There’s a common term employed in the world of dream thieves headed by Leonardo DiCaprio’s Dom Cobb, and it’s an important one. It’s called a “kick,” and it refers to an act of propulsion that produces an adrenaline rush so intense it wakes you from your dreamland. Submerging a head underwater, driving a car off a bridge, creating a giant explosion in a zero-gravity elevator shaft — these are all acts that produce kicks and thrust their subjects headfirst toward the real world.

“Inception”

At Quality 16 and Rave
Warner Bros.

But a kick is something else too, something less tangible. When you kick, you’re taking a plunge. You’re jolted away from what you had previously believed your reality was. The earth turns on its side. The walls crumble around you. And if this happens to you when you’re watching a movie, well, maybe that movie just kicked your ass.

“Inception” is a feature-length kick. It’s a heist movie that hops across dreamscapes instead of across the globe. It pulls rug after rug after rug out from under the audience and justly earns every pull. Here is a movie so smart and all-knowing that its writer-director, Christopher Nolan, was able to plant the idea of its greatness into the mind of its audience even before anyone saw it. Who told us to love this movie so much? Maybe our dreams did.

Nolan, of course, is known for making movies that mess with his characters, whether they’re forgetful detectives (“Memento”), tortured superheroes (“The Dark Knight”) or obsessive magicians (“The Prestige”). And he also knows how to mess with his audience in a hyper-contextualized, pay-attention-every-second-or-you’ll-regret-it kind of way. This is the brand of filmmaking wizardry that’s on display in “Inception,” partnered with ingeniously contrived action sequences that push the limits of the mind. It’s like if James Bond were sent to Shutter Island and got trapped in Dr. Parnassus’s Imaginarium.

Figuring out how “Inception” works is half the fun, so it does no good to relay a plot description or offer a detailed explanation of the worlds of the dreams. After all, when the good guys have to enter a target’s mind, the experienced ones know they have to enter the dream cold; any knowledge of the environment could become intertwined with their own subconscious and jeopardize the mission.

Similarly, any background info on the content of the film could cloud viewers’ interpretations and prevent maximum enjoyment. Which means you shouldn’t know what a totem is, or why the film doesn’t employ the device to its full potential. And you shouldn’t know how the rules of the dreamland affect what it means to “die,” or why being sent to Limbo strikes more fear into the character’s hearts than anything else.

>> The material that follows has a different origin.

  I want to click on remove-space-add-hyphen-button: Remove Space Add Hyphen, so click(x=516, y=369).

So what can be known about “Inception” going in? Well, for starters, the ensemble cast is tremendous. Youthful Ellen Page (“Juno”) and Joseph Gordon-Levitt (“(500) Days of Summer”) more than hold their own against the seasoned vets. Nolan gets great leverage out of his usual company of actors, from Ken Watanabe as a shady businessman to Cillian Murphy as the unwitting star of his own dream (both previously featured in “Batman Begins”). And Marion Cotillard (“Public Enemies”) gives the movie’s best performance in her many incarnations, but the particulars of who she is and why she keeps appearing are best left unanswered.

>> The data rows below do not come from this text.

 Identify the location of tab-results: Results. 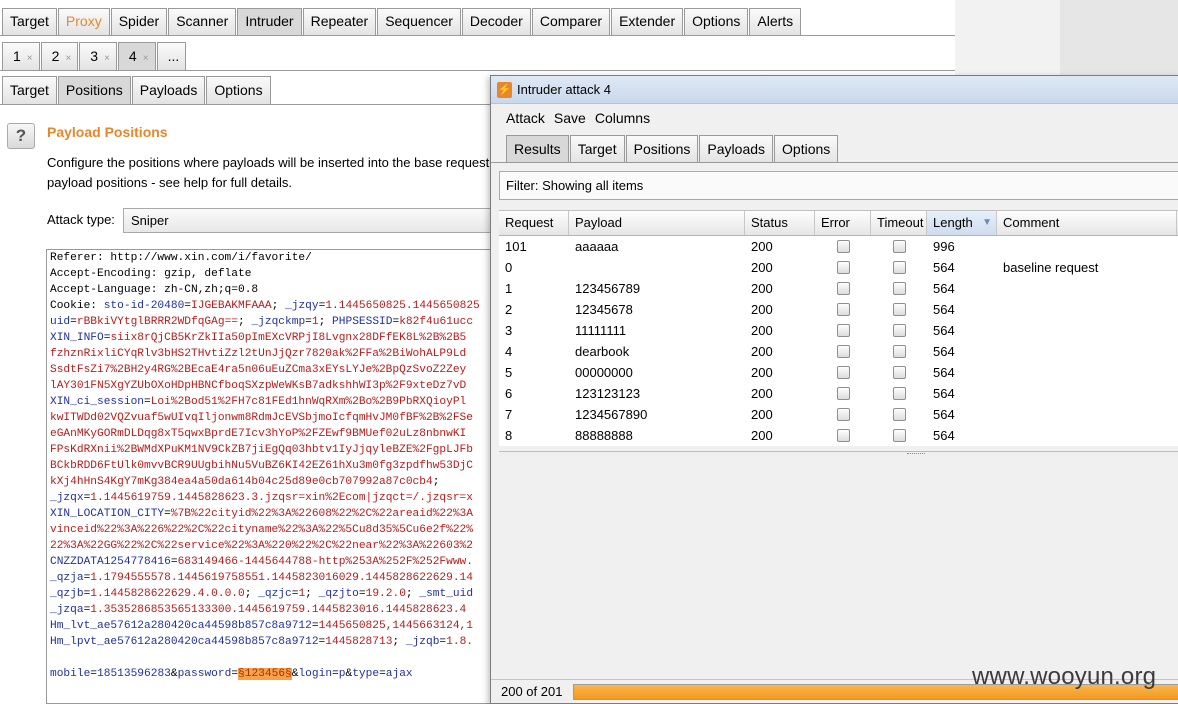
(538, 149).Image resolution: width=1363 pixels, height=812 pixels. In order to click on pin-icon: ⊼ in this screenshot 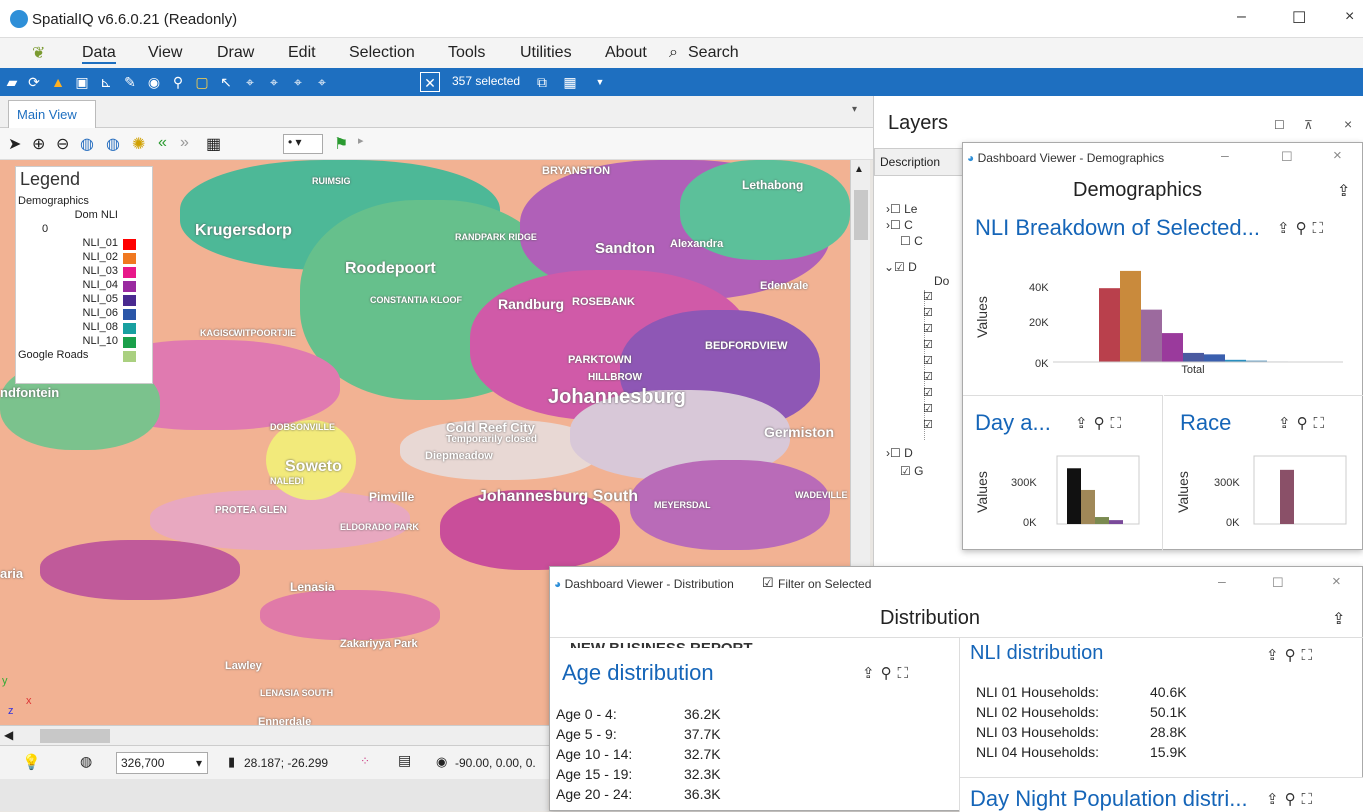, I will do `click(1308, 125)`.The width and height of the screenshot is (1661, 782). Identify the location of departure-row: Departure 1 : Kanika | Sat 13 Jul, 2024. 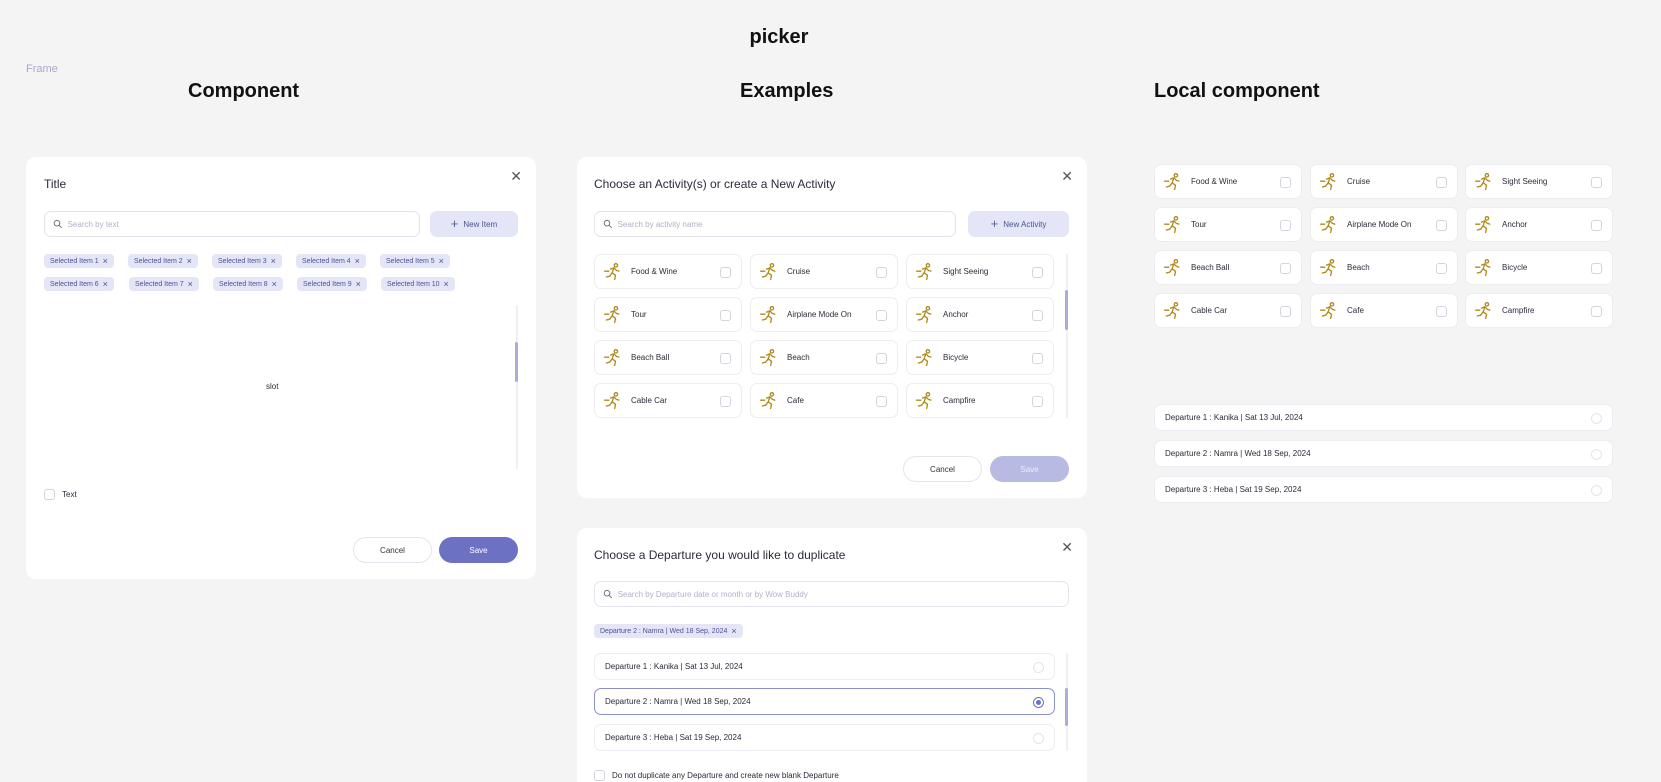
(824, 666).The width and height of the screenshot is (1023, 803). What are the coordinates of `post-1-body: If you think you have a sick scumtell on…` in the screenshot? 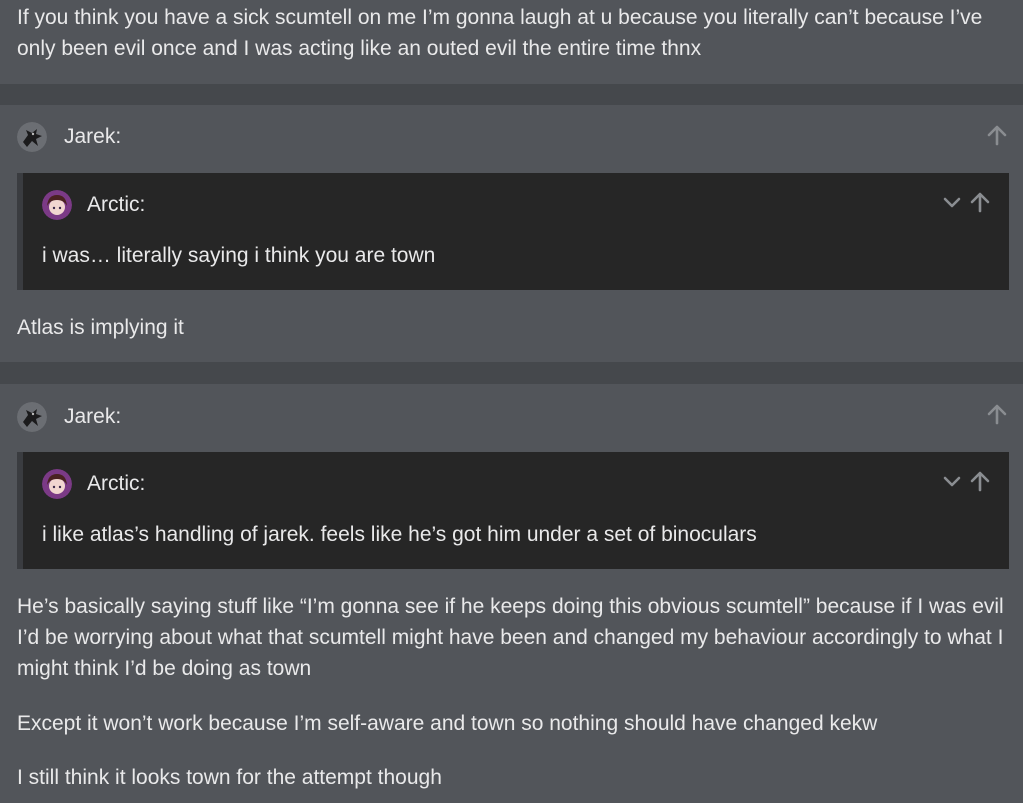 It's located at (500, 33).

There’s also the sheer audacity of this filmmaking endeavor to be considered: Nolan shot “Inception” in six different countries, even though the majority of the movie is set within non-location-specific dreams. And those zero-gravity action scenes … holy moly, do they look great (if a bit “Matrix”-inspired).

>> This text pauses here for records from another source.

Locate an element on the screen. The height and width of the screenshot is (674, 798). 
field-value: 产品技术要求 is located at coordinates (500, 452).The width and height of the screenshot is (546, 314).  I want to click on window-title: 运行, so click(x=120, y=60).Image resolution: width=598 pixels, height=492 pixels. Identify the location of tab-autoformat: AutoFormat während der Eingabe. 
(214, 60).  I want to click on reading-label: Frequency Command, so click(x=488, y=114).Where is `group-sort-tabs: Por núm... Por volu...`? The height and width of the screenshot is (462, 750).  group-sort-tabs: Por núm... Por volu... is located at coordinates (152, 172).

Will “Inception” contain as many satisfying secrets in its repeat viewings as “The Prestige?” Probably not. Will some call it out for similarities to that other 2010 release starring a mentally unstable DiCaprio? Perhaps. Should this stop anyone on the planet from seeing the movie as soon as possible? Absolutely not. This nonstop adrenaline rush to the psyche will blow minds with every passing second. The movie is a living thing. It kicks.